Thursday, April 24, 2014

Anthony responds to LiveWell re: I-70 relocation


While you have taken it upon LiveWell to remove I-70 from its current location and put it in a new one, a wonderfully admirable task known as NIMBYism, which you will find, if there ever is a new EIS opened for that concept, won't be universally welcomed in Adams County; oddly enough nobody from your group seems to realize that moving a school is less expensive than moving an interstate highway.

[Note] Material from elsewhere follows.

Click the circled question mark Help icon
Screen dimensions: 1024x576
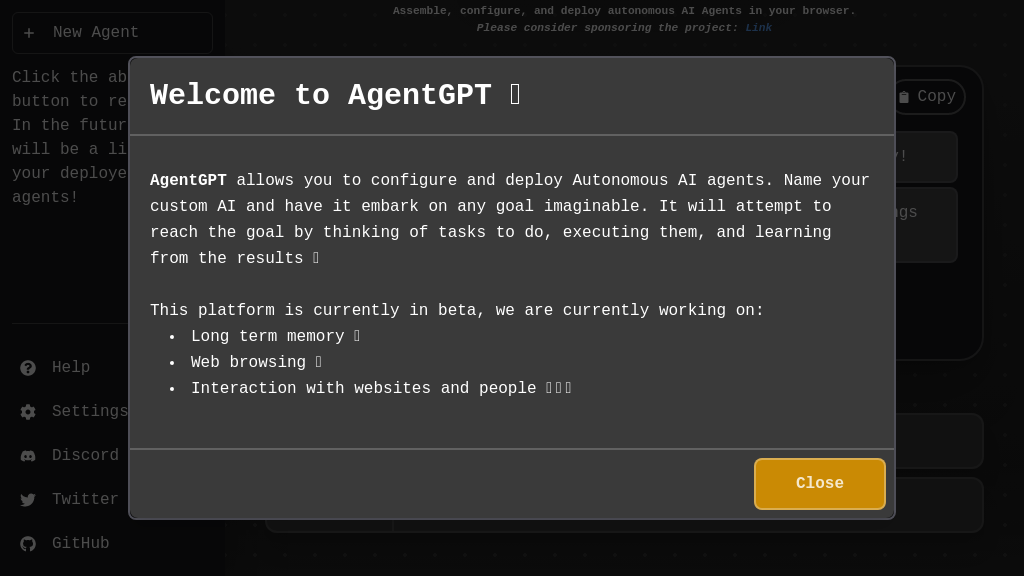[28, 367]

You've also conveniently ignored the additional 6-8 years of planning which would be involved, thus putting the 650 children in Swansea Elementary in limbo underneath the viaduct to no good purpose, because a boulevard at grade next to the school will be a much worse disaster than the below grade, covered highway. But, you're the expert in our neighborhood, since only 4% of us have a college degree (just read the Piton Foundation report.)

Now that the neighborhood planning process which in other neighboring neighborhoods was completed in 2003 (River North) and 2008 (Cole/38th and Blake Station Area Plan) respectively, has been usurped by the Stock Show and Parsons Brinkerhoff, the City will be treading water with concepts like "a unique Elyria" for the next six months.

So, back to my original thesis of it being cheaper to move a school than an interstate (you can always argue with that, apparently the pol-sci people from CU have become economics majors) the Elyria 2020 Vision Plan shows a school location adjacent the Platte River Greenway and North Side Park, as well as a connector street to Elyria and the North Metro station site at 50th with little green arrows on it showing a loop bus route that can carry the children to and fro to the new Regional Rec Center adjacent the school there.

Since we identified approximately 100 acres of new "mixed use" property (currently used for storing junk cars) in the 2020 Vision Plan, and if you consider other land use changes near light rail stations across the city as examples, such "mixed use" development can accommodate up to 60 units per acre, then we're looking at roughly 6,000 more dwelling units north of I-70: enough rooftops to bring in an actual grocery store as opposed to a food bank or greenhouse. And believe it or not, some of those dwelling units will likely house children, who will in turn (home schooling movements aside) probably fruitlessly seek to avoid attending public school.

Even if only 10% of the new residents brought in by the presence of the $1.3 billion RTD North Metro commuter rail line investment desire children, we will need a new school, since Swansea is already at capacity. So consider the fact that having a new school location identified and secured might, from a community perspective (ignoring the rodeo folks for the moment) be a priority. So, what is LiveWell's position on that? I don't think there is one, since your efforts are being directed against the interstate.

Since Elyria recognizes the interstate as a necessary infrastructure imposition similar to the Delgany Interceptor (if you don't know what that is, don't consider me to be too surprised) we went about seeking an additional school location nearly 10 years ago and found one; which now the City wants to turn into Storm Drainage. Why? Obviously you don't want school children lurking about on a toxic waste site, a site which until 3 years ago was entirely possible to clean up (and still is, it just seems politically feasible to continue the process set in motion by City Council in April of 2011.)

Keep in mind that the location of Garden Place near the Burlington yards and downwind of I-25 at the Central Platte Valley will never be an ideal school location for kids with developing lungs. So your priority to move I-70 must go hand in hand with a similar effort to move I-25, and while you're at it, the railyards.

OR (which direction Elyria took, uneducated and backward as we are) you could help identify a new school location; in which case the bizarre activities taking place at 54th and Washington Street might suddenly occur to you in a new, politically incorrect, light.
Tom Anthony


  1. Anonymous6:07 PM

    NIMBY (an acronym for the phrase "Not In My Back Yard"), or Nimby, is a pejorative characterization of opposition by residents to a proposal for a new development because it is close to them, often with the connotation that such residents believe that the developments are needed in society but should be further away."

    Your right Tom, better check with the neighbors to the North. Of course the re-route presents all kinds of unknown variables including basic right of way issues. LiveWell rocks at their food and healthy lifestyle programs, I didn't realize they had other specialties!